La députée Françoise Boivin a par ailleurs qualifié d'«insultante» la tentative du gouvernement Harper de modifier la Loi sur la Cour suprême par l'entremise d'un projet de loi omnibus sur la mise en oeuvre du budget.

La Cour suprême a jugé qu'il s'agissait d'une modification constitutionnelle qui nécessitait l'aval unanime de toutes les provinces.

«Honnêtement, c'est insultant, a lancé Mme Boivin. Et c'est insultant pas juste pour le Québec. C'est insultant pour les avocats, c'est insultant pour les juges et c'est particulièrement insultant pour cette grande institution qu'est la Cour suprême du Canada.»

«C'était une procédure qui était totalement inappropriée, a renchéri Alexandre Cloutier. On a voulu corriger une erreur en en faisant une deuxième. C'est exactement ce que la Cour est venue leur dire.»

Selon le ministre péquiste, l'avis de la Cour suprême prouve que «les questions constitutionnelles sont des enjeux importants qu'on ne peut pas juste rejeter du revers de la main, comme veut le faire M. Couillard».

En plein coeur d'une campagne électorale au Québec, le politicien estime que la situation aurait pu être bien différente si un autre parti que le Parti québécois avait été au pouvoir à Québec.

«Je suis loin d'être convaincu que le gouvernement libéral aurait même vu le problème, a dit M. Cloutier. Alors que nous, il a toujours été clair que l'on interviendrait devant les tribunaux.

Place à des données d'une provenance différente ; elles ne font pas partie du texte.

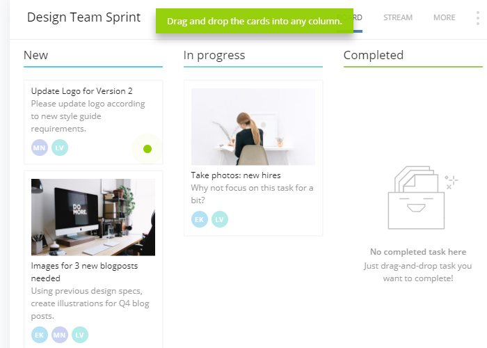Click the New column header
Image resolution: width=487 pixels, height=348 pixels.
pos(35,55)
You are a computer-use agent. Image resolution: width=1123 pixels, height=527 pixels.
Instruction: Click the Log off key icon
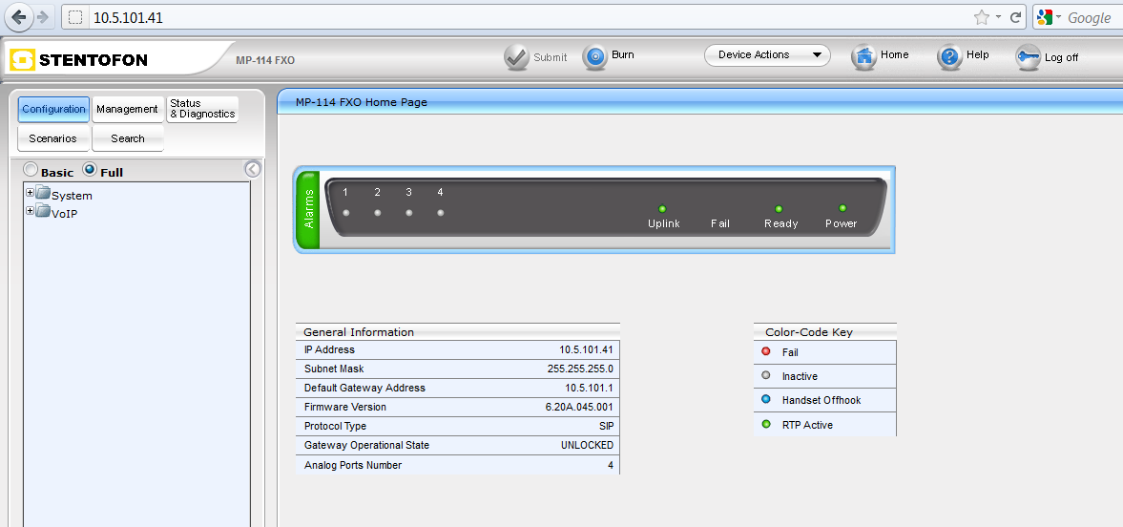[x=1029, y=57]
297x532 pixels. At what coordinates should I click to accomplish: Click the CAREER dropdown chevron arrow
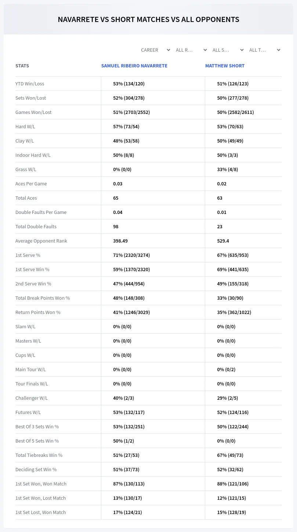click(x=168, y=50)
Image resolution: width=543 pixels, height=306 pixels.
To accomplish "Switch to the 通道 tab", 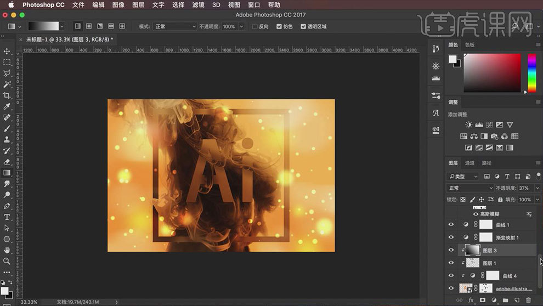I will point(470,163).
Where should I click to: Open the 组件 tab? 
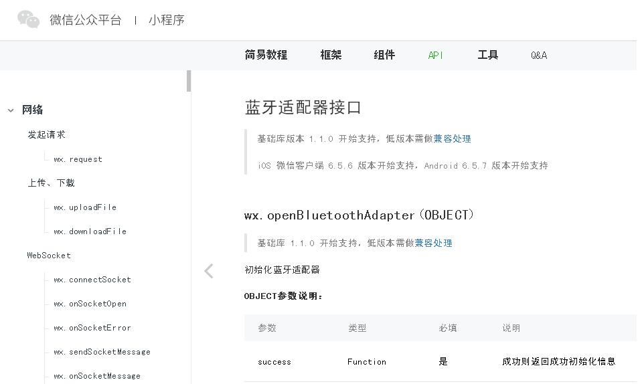click(x=384, y=56)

C'est d'ailleurs nous qui avons initié la motion unanime à l'Assemblée nationale.»

«Tous les enjeux Québec-Ottawa, il faut toujours leur tirer un peu l'oreille pour finalement les convaincre qu'on a raison, parce qu'ils sont toujours très méfiants lorsque vient le temps de défendre les intérêts du Québec», a-t-il, ajouté.

Le ministre du Parti québécois nie cependant que l'avis de la Cour suprême, qui «donne raison sur toute la ligne» à son gouvernement, vienne contredire l'argument du camp souverainiste selon lequel les décisions de la Cour suprême favorisent le Canada au détriment du Québec.

«Pour une telle conclusion, il faut avoir une perspective de l'ensemble des décisions, incluant celles qui sont venues invalider les clauses de la langue française, qui pourtant étaient des clauses fort importantes pour les Québécois, a-t-il souligné. Mais dans cette décision précise, force est de reconnaître que la Cour a donné raison entièrement au gouvernement du Québec et on se réjouit de cette décision.»

Le chef de la Coalition avenir Québec, François Legault, s'est lui aussi réjoui de la décision de la Cour suprême, vendredi. À ses yeux, le jugement relève du «gros bon sens».

«Le principe demandait que ce soit un juge qui vient clairement du Québec, a-t-il déclaré lors d'un point de presse à Québec. Ce n'était pas le cas avec le juge Nadon.»